New Yorker Fiction Review #144: "Waiting for the Miracle" by Lara Vapnyar

Despite the title, this story is not about God.
Issue: April 25, 2016

Story: "Waiting for the Miracle" by Lara Vapnyar

Rating: $$

Review: Started off pretty slow and took me three (3) tries over a week just to get past the first page, but once I did the story finally started rolling. Gonna do this review in bullet points as I have been accused of being overly prolix in my reviews. My accuser? Myself.

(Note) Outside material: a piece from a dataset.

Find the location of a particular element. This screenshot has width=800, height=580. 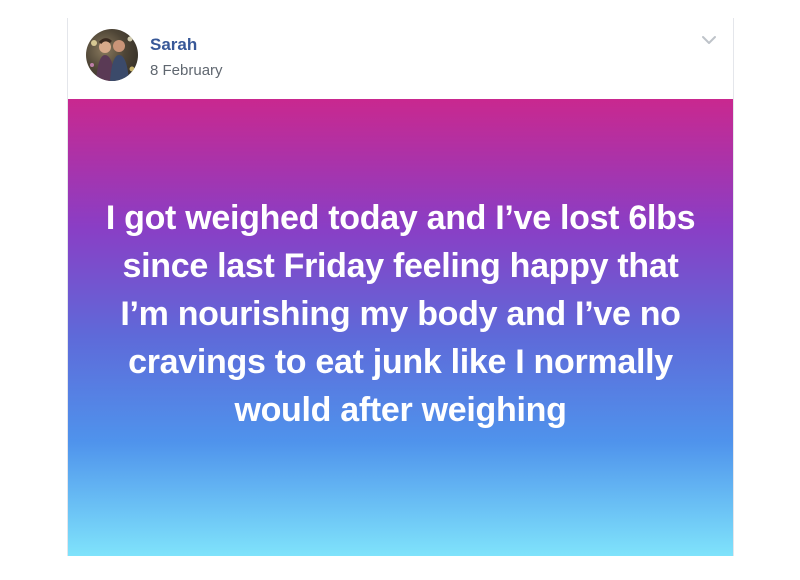

avatar is located at coordinates (112, 55).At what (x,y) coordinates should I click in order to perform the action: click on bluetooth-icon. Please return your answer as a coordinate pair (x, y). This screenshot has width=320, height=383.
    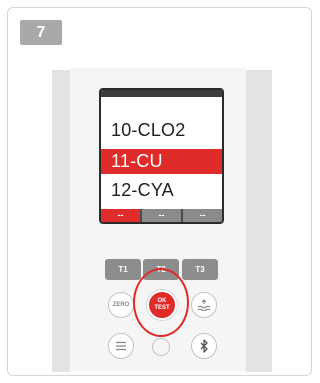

  • A great story about those magical, cinematic first few days that happen when a person moves to New York City. And if someone is lucky enough, like the main character Vadik in this story, something pretty interesting happens to make it remarkable, other than just him wandering around the city drinking in bars randomly trying to talk to people with limited success and getting too drunk in the process (ahem).
  • There is a trace of something really interesting and "meta" in this story about the way we perceive ourselves, as when Vadik daydreams about wandering the streets of Manhattan in a tweed blazer and stopping into a bar to read an intelligent-seeming book: "He did want to be seen as a charismatic tweedy intellectual, but it was most important to him to be seen as such through his own eyes."
  • Perhaps the most remarkable passage in the story is the one in which the narrator tells how future Vadik will remember his "encounter" with Rachel over the years, holding onto the sexual memories at first, and then clinging to Rachel as someone he should have kept in touch with, and who might have been "the one" and then finally losing contact even with the memory of her.
Two $$ because the story really did warm up and, even if one has not ever moved to NYC the story, I think, captures the feelings we have about those moments in life that happen maybe a handful of times in a lifetime, that really are significant for all sorts of reasons, but that we wish to somehow make more significant, and whether or not we succeed in that and whether it really matters anyway.